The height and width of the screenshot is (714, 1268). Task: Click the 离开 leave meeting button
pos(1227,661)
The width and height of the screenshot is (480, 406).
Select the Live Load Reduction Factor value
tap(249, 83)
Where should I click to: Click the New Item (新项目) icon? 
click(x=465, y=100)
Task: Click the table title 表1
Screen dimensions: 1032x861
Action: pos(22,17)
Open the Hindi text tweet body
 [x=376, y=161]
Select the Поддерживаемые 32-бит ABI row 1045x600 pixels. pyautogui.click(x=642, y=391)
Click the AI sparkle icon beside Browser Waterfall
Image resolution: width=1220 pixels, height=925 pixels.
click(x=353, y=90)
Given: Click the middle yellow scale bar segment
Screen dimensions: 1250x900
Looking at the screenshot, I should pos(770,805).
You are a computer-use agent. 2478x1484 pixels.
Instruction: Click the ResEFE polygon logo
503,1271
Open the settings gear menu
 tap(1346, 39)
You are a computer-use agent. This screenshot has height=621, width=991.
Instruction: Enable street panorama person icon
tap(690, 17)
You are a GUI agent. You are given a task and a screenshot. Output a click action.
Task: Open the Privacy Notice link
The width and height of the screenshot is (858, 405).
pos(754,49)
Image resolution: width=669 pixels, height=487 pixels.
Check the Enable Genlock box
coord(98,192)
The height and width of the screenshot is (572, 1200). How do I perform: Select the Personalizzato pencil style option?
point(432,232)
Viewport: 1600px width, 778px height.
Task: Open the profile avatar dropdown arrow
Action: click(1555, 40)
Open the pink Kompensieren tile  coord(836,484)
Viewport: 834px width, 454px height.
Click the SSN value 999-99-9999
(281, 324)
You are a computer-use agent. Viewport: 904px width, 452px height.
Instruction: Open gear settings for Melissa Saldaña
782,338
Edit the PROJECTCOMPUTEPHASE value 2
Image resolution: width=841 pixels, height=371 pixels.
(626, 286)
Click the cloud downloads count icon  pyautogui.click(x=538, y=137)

### Exercise brief
Set down the entire listing once more, keeping every line exactly as it reads.

### Task output
The height and width of the screenshot is (714, 1268). Task: Click the 离开 leave meeting button
pos(1227,661)
The width and height of the screenshot is (480, 406).
Select the Live Load Reduction Factor value
tap(249, 83)
Where should I click to: Click the New Item (新项目) icon? 
click(x=465, y=100)
Task: Click the table title 表1
Screen dimensions: 1032x861
Action: pos(22,17)
Open the Hindi text tweet body
 [x=376, y=161]
Select the Поддерживаемые 32-бит ABI row 1045x600 pixels. pyautogui.click(x=642, y=391)
Click the AI sparkle icon beside Browser Waterfall
Image resolution: width=1220 pixels, height=925 pixels.
click(x=353, y=90)
Given: Click the middle yellow scale bar segment
Screen dimensions: 1250x900
Looking at the screenshot, I should pos(770,805).
You are a computer-use agent. 2478x1484 pixels.
Instruction: Click the ResEFE polygon logo
503,1271
Open the settings gear menu
 tap(1346, 39)
You are a computer-use agent. This screenshot has height=621, width=991.
Instruction: Enable street panorama person icon
tap(690, 17)
You are a GUI agent. You are given a task and a screenshot. Output a click action.
Task: Open the Privacy Notice link
The width and height of the screenshot is (858, 405).
pos(754,49)
Image resolution: width=669 pixels, height=487 pixels.
Check the Enable Genlock box
coord(98,192)
The height and width of the screenshot is (572, 1200). How do I perform: Select the Personalizzato pencil style option?
point(432,232)
Viewport: 1600px width, 778px height.
Task: Open the profile avatar dropdown arrow
Action: click(1555, 40)
Open the pink Kompensieren tile  coord(836,484)
Viewport: 834px width, 454px height.
Click the SSN value 999-99-9999
(281, 324)
You are a computer-use agent. Viewport: 904px width, 452px height.
Instruction: Open gear settings for Melissa Saldaña
782,338
Edit the PROJECTCOMPUTEPHASE value 2
Image resolution: width=841 pixels, height=371 pixels.
(626, 286)
Click the cloud downloads count icon  pyautogui.click(x=538, y=137)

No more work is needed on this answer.